Assume $\tilde{Y}$ is your home price, $x$ is your nonrandom predictor, $\beta_0$ and $\beta_1$ are your coefficients, and $\epsilon \sim \text{Normal}(0,\sigma^2)$ is one of your spherical error terms. If
$$
\tilde{Y} = \beta_0 + \beta_1 x + \epsilon
$$
then $\tilde{Y} \sim \text{Normal}(\beta_0 + \beta_1 x, \sigma^2)$. We have normality, so we can come up with probabilities.

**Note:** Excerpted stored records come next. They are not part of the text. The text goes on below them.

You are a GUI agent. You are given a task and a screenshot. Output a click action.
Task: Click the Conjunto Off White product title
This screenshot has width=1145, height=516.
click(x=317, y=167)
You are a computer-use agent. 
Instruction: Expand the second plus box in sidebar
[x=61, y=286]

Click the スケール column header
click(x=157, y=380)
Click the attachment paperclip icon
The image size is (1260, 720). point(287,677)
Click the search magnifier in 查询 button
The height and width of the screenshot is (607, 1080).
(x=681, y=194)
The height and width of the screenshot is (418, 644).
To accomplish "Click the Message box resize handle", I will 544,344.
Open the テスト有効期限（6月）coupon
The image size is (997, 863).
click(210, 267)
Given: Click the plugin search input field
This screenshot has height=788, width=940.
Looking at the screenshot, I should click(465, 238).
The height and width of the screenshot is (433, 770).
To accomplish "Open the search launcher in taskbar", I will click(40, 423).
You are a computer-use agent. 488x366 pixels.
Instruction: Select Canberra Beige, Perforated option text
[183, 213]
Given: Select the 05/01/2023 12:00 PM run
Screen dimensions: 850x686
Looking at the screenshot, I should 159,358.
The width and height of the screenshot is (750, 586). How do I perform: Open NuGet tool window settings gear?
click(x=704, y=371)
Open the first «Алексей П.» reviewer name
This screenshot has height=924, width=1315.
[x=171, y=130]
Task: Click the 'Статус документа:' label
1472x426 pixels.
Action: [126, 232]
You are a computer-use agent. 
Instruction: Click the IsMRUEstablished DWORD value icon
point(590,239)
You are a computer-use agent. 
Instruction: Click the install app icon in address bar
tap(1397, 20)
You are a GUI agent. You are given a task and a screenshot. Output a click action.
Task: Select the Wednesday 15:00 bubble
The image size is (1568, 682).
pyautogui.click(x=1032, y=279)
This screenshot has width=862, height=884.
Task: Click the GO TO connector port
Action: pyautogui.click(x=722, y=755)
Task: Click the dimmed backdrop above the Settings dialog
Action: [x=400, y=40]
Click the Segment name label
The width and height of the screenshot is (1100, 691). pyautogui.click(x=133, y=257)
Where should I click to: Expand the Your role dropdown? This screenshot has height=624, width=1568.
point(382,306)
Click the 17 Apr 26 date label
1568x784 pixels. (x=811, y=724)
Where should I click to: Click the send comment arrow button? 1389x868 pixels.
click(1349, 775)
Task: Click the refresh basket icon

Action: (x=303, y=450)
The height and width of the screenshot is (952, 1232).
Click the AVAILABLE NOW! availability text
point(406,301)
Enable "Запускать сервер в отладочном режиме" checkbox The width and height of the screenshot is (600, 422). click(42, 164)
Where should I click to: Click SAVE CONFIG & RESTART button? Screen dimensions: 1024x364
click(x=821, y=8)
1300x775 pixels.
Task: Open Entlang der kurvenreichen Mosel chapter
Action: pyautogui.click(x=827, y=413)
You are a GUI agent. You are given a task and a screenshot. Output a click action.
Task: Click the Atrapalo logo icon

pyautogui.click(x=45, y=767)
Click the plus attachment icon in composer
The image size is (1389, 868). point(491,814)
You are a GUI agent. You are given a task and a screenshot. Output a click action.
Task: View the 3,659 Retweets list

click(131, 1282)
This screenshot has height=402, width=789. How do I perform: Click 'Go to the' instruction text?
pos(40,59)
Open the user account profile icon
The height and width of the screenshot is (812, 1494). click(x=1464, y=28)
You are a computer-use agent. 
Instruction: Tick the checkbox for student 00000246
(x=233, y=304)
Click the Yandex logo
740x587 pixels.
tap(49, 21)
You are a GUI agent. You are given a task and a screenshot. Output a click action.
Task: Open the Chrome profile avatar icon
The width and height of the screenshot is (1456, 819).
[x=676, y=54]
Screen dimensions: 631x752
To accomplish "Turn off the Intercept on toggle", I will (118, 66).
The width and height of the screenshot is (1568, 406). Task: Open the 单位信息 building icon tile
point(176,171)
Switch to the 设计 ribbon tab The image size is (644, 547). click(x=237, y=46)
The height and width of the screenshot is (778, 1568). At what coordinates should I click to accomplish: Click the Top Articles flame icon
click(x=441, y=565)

Let $Y \in \{0,1\}$ be your binary predictor that tells you when a home price is greater than \$100,000. Or in other words, $Y=1$ whenever $\tilde{Y} > 100,000$. Then
\begin{align*}
P(Y=1 |x) &= P(\tilde{Y} > 1e5) \\
&= P( \epsilon > 1e5 - \beta_0 - \beta_1 x ) \\
&= P( \epsilon < -1e5 + \beta_0 + \beta_1 x ) \\
&= \Phi\left(\frac{-1e5 + \beta_0 + \beta_1 x}{\sigma}\right).
\end{align*}
Coming from the other end of things, a probit model estimates
$$
P(Y=1|x) = \Phi(\alpha_0 + \alpha_1 x).
$$
Both models, if used to predict the binary outcome, predict with a function formed by composing the normal cdf with a linear transformation of $x$. The coefficients are not quite the same, but you can see the relationship: $\alpha_0 = (-1e5 + \beta_0)/\sigma$ and $\alpha_1 = \beta_1 / \sigma$. This means the models should give you the same predictions roughly for whether a house is expensive, but not the same parameter estimates.